Feststellung des Beschäftigungsstatus
Seit Jahren
steht in den Mitgliedsstaaten der EU die Frage nach dem Beschäftigungsstatus von
Plattformbeschäftigen im Mittelpunkt juristischer Auseinandersetzungen. Dabei werden
die Plattformen verdächtigt, ihr Wirtschaftsmodell auf Scheinselbstständigkeit
aufzubauen, um Kostenvorteile zu erzielen, etwa durch den Wegfall von
Sozialversicherungsbeiträgen, Urlaubs- und Krankengeld sowie Beiträgen zur
Unfallversicherung. Dem wird oft entgegnet, dass die Plattformbeschäftigten die
Chancen einer selbstständigen Beschäftigung für eine flexiblere
Beschäftigungsgestaltung freiwillig anstreben und so über größere Freiheiten
bei ihrem unternehmerischen Handeln verfügen.
In Paris
sind nun die Beschäftigungsverhältnisse bei Deliveroo für den Zeitraum von April
2015 bis Dezember 2017 verhandelt worden. Nach Auffassung des Gerichts hat
Deliveroo die Arbeitsvorschriften bewusst instrumentalisiert und missbraucht,
um systematisch das Angestelltenverhältnis seiner Kuriere zu umgehen.

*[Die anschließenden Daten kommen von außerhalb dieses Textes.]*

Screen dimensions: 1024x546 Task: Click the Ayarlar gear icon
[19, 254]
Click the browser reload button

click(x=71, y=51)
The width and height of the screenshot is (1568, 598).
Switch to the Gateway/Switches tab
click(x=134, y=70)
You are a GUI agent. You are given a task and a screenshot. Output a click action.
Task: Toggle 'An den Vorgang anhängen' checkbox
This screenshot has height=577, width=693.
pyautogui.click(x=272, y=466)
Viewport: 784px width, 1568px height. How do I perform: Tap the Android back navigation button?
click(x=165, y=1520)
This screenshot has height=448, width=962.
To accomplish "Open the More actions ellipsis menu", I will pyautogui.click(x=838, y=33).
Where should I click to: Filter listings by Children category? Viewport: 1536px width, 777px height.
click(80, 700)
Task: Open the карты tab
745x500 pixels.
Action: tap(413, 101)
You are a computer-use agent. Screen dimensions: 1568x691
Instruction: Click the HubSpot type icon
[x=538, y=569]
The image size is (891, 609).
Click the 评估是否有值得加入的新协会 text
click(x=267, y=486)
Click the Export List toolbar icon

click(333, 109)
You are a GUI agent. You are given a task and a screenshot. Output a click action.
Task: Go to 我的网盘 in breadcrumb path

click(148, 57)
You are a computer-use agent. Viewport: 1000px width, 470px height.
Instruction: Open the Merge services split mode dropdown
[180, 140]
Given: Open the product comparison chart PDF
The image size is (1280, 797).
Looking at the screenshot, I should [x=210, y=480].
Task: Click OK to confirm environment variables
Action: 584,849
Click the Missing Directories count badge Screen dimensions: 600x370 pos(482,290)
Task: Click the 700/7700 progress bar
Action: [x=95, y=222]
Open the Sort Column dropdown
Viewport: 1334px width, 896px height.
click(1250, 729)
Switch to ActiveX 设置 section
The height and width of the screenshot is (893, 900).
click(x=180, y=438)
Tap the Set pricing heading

Das Gericht hat gegen die Plattform das maximale Strafmaß in Höhe von 375.000
Euro verhängt. Darüber hinaus wurde gegen die beiden ehemaligen Spitzenmanager der
Plattform eine zwölfmonatige Haftstrafe auf Bewährung ausgesprochen. Zusätzlich
wurden beide zu einer Geldstrafe in Höhe von 30.000 Euro verurteilt und mit
einem fünfjährigen Verbot belegt, ein Unternehmen zu leiten.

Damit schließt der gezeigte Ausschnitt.